━━ Given data ━━

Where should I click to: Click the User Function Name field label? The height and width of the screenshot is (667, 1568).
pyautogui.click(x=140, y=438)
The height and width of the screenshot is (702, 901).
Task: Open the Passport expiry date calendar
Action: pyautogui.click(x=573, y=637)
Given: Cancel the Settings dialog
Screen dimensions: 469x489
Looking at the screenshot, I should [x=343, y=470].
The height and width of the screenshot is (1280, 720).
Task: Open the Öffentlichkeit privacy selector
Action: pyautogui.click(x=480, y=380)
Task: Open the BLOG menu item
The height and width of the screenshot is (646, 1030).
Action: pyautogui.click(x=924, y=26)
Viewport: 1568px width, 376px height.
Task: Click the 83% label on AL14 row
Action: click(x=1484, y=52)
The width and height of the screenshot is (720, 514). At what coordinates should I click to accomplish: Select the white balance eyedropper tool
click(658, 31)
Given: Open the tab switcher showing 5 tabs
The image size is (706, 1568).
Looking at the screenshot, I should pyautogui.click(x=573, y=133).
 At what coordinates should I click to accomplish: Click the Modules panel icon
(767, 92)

━━━

What you need to do:
Make a word-for-word copy of the records.

Response for this exercise:
Where should I click to: Click the User Function Name field label? The height and width of the screenshot is (667, 1568).
pyautogui.click(x=140, y=438)
The height and width of the screenshot is (702, 901).
Task: Open the Passport expiry date calendar
Action: pyautogui.click(x=573, y=637)
Given: Cancel the Settings dialog
Screen dimensions: 469x489
Looking at the screenshot, I should [x=343, y=470].
The height and width of the screenshot is (1280, 720).
Task: Open the Öffentlichkeit privacy selector
Action: pyautogui.click(x=480, y=380)
Task: Open the BLOG menu item
The height and width of the screenshot is (646, 1030).
Action: pyautogui.click(x=924, y=26)
Viewport: 1568px width, 376px height.
Task: Click the 83% label on AL14 row
Action: click(x=1484, y=52)
The width and height of the screenshot is (720, 514). At what coordinates should I click to accomplish: Select the white balance eyedropper tool
click(658, 31)
Given: Open the tab switcher showing 5 tabs
The image size is (706, 1568).
Looking at the screenshot, I should pyautogui.click(x=573, y=133).
 At what coordinates should I click to accomplish: Click the Modules panel icon
(767, 92)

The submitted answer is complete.